Normalized solutions for the NLS equation with mixed fractional Laplacians and combined nonlinearities (2506.20943v1)

Abstract: We look for normalized solutions to the nonlinear Schr\"{o}dinger equation with mixed fractional Laplacians and combined nonlinearities $$ \left{\begin{array}{ll} (-\Delta)^{s_{1}} u+(-\Delta)^{s_{2}} u=\lambda u+\mu |u|^{q-2}u+|u|^{p-2}u \ \text{in}\;{\mathbb{R}^{N}}, \[0.1cm] \int_{\mathbb{R}^{N}}|u|^2\mathrm dx=a^2, \end{array} \right. $$ where $N\geq 2,\;0<s_2<s_1\<1, \mu\>0$ and $\lambda\in\mathbb R$ appears as an unknown Lagrange multiplier.

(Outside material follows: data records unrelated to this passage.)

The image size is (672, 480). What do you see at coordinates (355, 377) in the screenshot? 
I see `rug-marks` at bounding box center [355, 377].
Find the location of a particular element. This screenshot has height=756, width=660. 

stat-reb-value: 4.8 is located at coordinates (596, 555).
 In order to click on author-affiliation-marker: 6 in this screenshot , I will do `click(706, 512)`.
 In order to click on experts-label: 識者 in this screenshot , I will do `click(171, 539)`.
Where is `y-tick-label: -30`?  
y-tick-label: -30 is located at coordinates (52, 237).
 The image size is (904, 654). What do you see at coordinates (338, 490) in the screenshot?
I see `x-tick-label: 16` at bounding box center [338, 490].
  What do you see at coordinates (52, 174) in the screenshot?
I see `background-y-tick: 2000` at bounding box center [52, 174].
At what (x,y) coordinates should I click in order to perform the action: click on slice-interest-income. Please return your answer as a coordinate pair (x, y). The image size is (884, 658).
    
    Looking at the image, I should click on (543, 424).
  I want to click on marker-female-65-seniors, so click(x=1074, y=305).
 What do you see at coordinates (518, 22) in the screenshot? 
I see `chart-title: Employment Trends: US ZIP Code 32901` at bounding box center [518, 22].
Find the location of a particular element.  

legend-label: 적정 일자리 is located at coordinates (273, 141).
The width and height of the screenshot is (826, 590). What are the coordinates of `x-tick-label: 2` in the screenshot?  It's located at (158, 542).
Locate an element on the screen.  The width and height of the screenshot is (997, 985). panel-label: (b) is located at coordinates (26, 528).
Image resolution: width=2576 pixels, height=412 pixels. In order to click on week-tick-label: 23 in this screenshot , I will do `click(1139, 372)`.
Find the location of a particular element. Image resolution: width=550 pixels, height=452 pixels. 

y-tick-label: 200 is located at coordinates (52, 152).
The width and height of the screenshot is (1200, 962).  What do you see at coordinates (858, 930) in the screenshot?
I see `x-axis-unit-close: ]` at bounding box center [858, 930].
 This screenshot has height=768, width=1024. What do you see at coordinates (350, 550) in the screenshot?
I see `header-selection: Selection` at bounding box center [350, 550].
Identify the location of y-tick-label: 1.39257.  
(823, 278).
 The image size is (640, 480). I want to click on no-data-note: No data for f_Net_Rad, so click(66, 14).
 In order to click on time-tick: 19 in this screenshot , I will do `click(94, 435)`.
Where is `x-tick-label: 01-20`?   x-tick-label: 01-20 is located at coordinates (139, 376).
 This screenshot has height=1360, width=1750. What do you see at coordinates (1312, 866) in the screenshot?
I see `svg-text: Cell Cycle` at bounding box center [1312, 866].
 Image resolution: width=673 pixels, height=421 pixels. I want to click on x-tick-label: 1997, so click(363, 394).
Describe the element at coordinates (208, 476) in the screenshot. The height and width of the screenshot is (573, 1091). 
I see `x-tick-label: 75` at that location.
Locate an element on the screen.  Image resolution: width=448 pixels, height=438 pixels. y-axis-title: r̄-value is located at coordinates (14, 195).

We mainly focus on some special cases, including fractional Sobolev subcritical or critical exponent. More precisely, for $2<q<2+\frac{4s_2}{N}<2+\frac{4s_1}{N}<p<2_{s_1}^{\ast}:=\frac{2N}{N-2s_1}$, we prove that the above problem has at least two solutions: a ground state with negative energy and a solution of mountain pass type with positive energy. For $2<q<2+\frac{4s_2}{N}$ and $p=2_{s_1}^{\ast}$, we also obtain the existence of ground states. Our results extend some previous ones of Chergui et al. (Calc. Var. Partial Differ. Equ., 2023) and Luo et al. (Adv. Nonlinear Stud., 2022).